Complex Diophantine interval-valued Pythagorean normal set for decision-making processes.

A novel method for solving the multiple-attribute decision-making problem is proposed using the complex Diophantine interval-valued Pythagorean normal set (CDIVPNS). This study aims to discuss aggregating operations and how they are interpreted. We discuss the concept of CDIVPN weighted averaging (CDIVPNWA), CDIVPN weighted geometric (CDIVPNWG), generalized CDIVPN weighted averaging (CGDIVPNWA) and generalized CGDIVPN weighted geometric (CGDIVPNWG). This study aimed to examine several aggregation operators using complex Diophantine interval-valued Pythagorean normal sets.

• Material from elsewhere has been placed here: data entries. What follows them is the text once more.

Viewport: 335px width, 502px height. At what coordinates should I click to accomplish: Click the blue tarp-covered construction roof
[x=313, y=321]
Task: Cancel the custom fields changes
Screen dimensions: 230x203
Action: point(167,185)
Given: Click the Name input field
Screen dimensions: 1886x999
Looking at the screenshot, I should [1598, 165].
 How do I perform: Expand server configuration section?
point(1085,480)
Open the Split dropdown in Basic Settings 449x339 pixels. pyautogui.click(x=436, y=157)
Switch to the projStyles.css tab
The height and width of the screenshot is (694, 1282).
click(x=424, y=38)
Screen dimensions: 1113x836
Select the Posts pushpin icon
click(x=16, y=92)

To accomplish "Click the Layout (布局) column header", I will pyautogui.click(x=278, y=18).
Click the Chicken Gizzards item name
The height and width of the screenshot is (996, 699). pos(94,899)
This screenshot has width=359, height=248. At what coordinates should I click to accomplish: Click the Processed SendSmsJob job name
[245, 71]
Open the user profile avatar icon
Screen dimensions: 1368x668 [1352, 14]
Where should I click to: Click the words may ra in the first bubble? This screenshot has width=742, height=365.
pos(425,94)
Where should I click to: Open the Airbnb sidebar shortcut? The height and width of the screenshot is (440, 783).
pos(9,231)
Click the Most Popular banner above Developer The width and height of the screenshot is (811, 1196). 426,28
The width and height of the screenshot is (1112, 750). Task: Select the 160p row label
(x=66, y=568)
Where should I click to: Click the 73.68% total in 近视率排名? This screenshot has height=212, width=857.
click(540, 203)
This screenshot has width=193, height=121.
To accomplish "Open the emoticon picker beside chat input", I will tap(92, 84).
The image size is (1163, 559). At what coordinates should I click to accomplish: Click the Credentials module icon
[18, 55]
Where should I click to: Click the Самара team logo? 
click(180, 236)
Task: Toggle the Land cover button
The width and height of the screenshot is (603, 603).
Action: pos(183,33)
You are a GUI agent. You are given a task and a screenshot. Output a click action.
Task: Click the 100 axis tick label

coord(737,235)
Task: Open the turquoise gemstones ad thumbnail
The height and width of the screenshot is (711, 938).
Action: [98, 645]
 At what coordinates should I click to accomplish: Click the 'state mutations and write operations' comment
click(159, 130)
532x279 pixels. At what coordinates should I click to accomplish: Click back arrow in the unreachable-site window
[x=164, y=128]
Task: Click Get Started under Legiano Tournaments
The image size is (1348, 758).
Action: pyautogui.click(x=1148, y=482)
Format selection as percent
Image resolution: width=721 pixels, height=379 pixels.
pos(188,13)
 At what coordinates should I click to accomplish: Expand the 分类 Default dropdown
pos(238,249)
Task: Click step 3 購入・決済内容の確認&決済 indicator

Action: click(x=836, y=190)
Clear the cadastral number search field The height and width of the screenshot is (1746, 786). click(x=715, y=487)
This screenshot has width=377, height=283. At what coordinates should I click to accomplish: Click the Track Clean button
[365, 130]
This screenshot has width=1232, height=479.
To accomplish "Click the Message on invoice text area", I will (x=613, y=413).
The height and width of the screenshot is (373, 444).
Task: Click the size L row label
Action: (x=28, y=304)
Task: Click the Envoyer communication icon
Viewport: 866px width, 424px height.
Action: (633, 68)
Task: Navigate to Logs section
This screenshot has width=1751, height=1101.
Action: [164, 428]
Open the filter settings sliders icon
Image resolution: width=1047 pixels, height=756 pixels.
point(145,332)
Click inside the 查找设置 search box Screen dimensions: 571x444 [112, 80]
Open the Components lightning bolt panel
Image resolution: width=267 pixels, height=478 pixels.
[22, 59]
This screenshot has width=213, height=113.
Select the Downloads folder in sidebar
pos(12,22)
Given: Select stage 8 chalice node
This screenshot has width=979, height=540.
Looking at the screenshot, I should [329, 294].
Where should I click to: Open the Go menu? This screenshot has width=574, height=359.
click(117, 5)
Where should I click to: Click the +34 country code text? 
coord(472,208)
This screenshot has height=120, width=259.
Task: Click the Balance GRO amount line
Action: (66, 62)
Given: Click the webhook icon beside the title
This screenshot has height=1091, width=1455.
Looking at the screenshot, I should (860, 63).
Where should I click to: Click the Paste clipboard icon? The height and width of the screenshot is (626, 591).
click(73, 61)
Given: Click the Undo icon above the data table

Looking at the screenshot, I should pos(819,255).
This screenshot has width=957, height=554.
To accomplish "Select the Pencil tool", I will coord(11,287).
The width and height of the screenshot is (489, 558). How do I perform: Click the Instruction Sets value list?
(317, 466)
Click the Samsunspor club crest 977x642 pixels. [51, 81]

We calculated the weighted average and geometric distance based on an aggregating model. We demonstrate that complex Diophantine interval-valued Pythagorean normal sets satisfy algebraic structures such as associative, distributive, idempotent, bounded, commutative and monotonic properties. In this study, we discuss the mathematical properties of the score and accuracy values. We provide an example of how enhanced score and accuracy values are used in the real world. Machine tool technology and computer science play essential roles in robots. To evaluate robotic systems, four factors must be considered such as tasks, precision, speed and completion of the work. Consequently, it is evident that the models are significantly influenced by the natural number ∇. To further demonstrate the effectiveness of the suggested approach, flowchart based multi-criteria decision-making is provided and applied to a numerical example. Additionally, a comparative study has been carried out to demonstrate the better results that the proposed approach provides when compared to current approaches.